Getting Back to Nature

As a culture we rely more than ever on electronics to make our lives easier, although the opposite is typically true.

By spending time “unplugged” and getting back to nature with only yourself, family, or close friends, your mind—and eyes—will be more open to the world around you.

Camping at Meaher State Park. © Rex Vogel, all rights reserved

Camping at Meaher State Park. © Rex Vogel, all rights reserved

Fortunately, state parks have numerous campgrounds for you to take extended forays from the grinds of everyday life while leaving behind the chain of electronics.

Camping will enlighten your awareness, has been proven to reduce stress, and will generally place an aura of ease around you.

Need a break? Spend a few days or longer at a state parks and recharge.

Meaher State Park, Alabama

Located in the wetlands of Mobile Bay, Meaher State Park is a scenic 1,327-acre park offering facilities for both camping and day-use. A 300-foot fishing pier with a 200-foot “T” and boat ramp make the park an excellent location for fishing. A boat ramp is also available.

A self-guided walk on two nature trails offers an up-close view of the beautiful Mobile Delta.

Meaher State Park offers 56 modern campsites with 50/30/20-amp electric service, water, and sewer connections. There are also 10 improved tent sites with water and 20-amp electric service.

Camping at Custer State Park. © Rex Vogel, all rights reserved

Camping at Custer State Park. © Rex Vogel, all rights reserved

Custer State Park, South Dakota

Custer State Park in the beautiful Black Hills is full of lush forests, quiet and serene meadows, and majestic mountains. Four mountain lakes, along with several streams, offer many water recreation and fishing opportunities.

Custer State Park campgrounds offer a variety of scenic sites. Set up camp along a flowing stream, in the midst of pine forest, or near a mountain lake. Each campsite has a gravel or paved camping pad, a fire grate, and picnic table. Electric hookups are available in most campgrounds.

Mount Mitchell State Park © Rex Vogel, all rights reserved

Mount Mitchell State Park © Rex Vogel, all rights reserved

Mount Mitchell State Park, North Carolina

The drive up Mount Mitchell is a slow string of twists and curves that gradually climb up, up, up. When you reach the visitor center, two more miles will take you to the summit parking lot. A quarter-mile paved walkway leads to the summit observation platform. Up there, your shoulders drop. Tension and stress disappear in the vast 360-degree views.

A nine-site tent campground is open in warm-weather months, and backpacking opportunities abound. A concession area and a full-service restaurant serve visitors from May to October.

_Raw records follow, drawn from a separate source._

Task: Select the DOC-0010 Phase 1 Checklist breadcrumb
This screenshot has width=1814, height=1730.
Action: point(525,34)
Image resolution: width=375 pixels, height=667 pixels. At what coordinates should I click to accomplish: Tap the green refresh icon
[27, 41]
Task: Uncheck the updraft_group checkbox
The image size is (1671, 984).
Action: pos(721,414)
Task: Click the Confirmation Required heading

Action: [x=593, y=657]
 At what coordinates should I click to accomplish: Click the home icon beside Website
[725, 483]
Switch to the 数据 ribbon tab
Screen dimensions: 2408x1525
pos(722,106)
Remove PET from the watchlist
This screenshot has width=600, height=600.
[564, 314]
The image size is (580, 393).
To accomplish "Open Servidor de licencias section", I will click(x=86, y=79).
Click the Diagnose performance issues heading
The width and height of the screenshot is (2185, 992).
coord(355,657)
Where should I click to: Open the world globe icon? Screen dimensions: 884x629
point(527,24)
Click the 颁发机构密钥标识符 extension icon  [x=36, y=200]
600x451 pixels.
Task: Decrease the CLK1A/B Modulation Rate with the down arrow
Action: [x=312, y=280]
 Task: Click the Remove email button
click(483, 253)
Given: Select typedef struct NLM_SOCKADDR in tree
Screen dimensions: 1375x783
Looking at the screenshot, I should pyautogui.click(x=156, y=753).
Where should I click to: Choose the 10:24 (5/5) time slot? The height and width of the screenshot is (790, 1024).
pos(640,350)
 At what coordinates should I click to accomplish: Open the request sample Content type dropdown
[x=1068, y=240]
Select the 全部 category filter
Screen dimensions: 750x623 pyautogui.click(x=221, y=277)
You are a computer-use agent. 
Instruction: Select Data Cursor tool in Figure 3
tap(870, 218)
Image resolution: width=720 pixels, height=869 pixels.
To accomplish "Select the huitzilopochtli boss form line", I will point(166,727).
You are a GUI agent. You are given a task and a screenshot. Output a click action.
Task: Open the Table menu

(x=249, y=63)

Shenandoah River State Park © Rex Vogel, all rights reserved

Shenandoah River State Park © Rex Vogel, all rights reserved

Shenandoah River State Park, Virginia

Named for the river it boarders, Shenandoah River State Park is a peaceful and serene park. With over 5 miles of river front and nestled between the Blue Ridge Mountains, the park is truly a gem. The rolling, mountainous land features steep slopes and is mostly wooded.

A large riverside picnic area, picnic shelters, multi-use trails, river access, and a car-top boat launch make this a popular destination for families, anglers, and canoeists. With miles of trails and ziplines, the park has plenty of options for hiking and biking. Riverfront tent campsites, a campground with water and electric sites, cabins, and camping cabins are available.

Vogel State Park © Rex Vogel, all rights reserved

Vogel State Park © Rex Vogel, all rights reserved

Vogel State Park, Georgia

Vogel State Park is in the heart of north Georgia Blue Ridge Mountains, 11 miles south of Blairsville. At 2,500 feet elevation Vogel State Park maintains a cool evening temperature even in the dog days of summer. The park provide a range of overnight accommodations including 56 campsites with electric service suitable for RVs up to 40 feet in length, 22 tent/pop-up campsites, 14 tent-only walk-in campsites, and 34 cottages.

A lake for swimming and boating, and miles of hiking trails adjacent to the famous Appalachian Trail offer something for everyone. The park’s 22-acre lake is open to non-motorized boats, and during summer, visitors can cool off at the mountain-view beach.

Dead Horse Point State Park, Utah

Camping at Dead Horse Point State Park © Rex Vogel, all rights reserved

Camping at Dead Horse Point State Park © Rex Vogel, all rights reserved

The parking lot at Dead Horse Point State Park, 30 miles from Moab, is a few steps from one of the most dramatic vistas in the desert Southwest—looking down 1,000 feet to the top of Dead Horse Mesa, which itself towers a thousand feet above the Colorado River.

Park facilities include a visitor center, picnic area, and a 21-unit campground. Water is limited. The Park has 10 miles of hiking trails following the canyon rim around the park.

Worth Pondering…

Our wish to you is this: drive a little slower, take the back roads sometimes, and stay a little longer. Enjoy, learn, relax, and then…plan your next camping trip.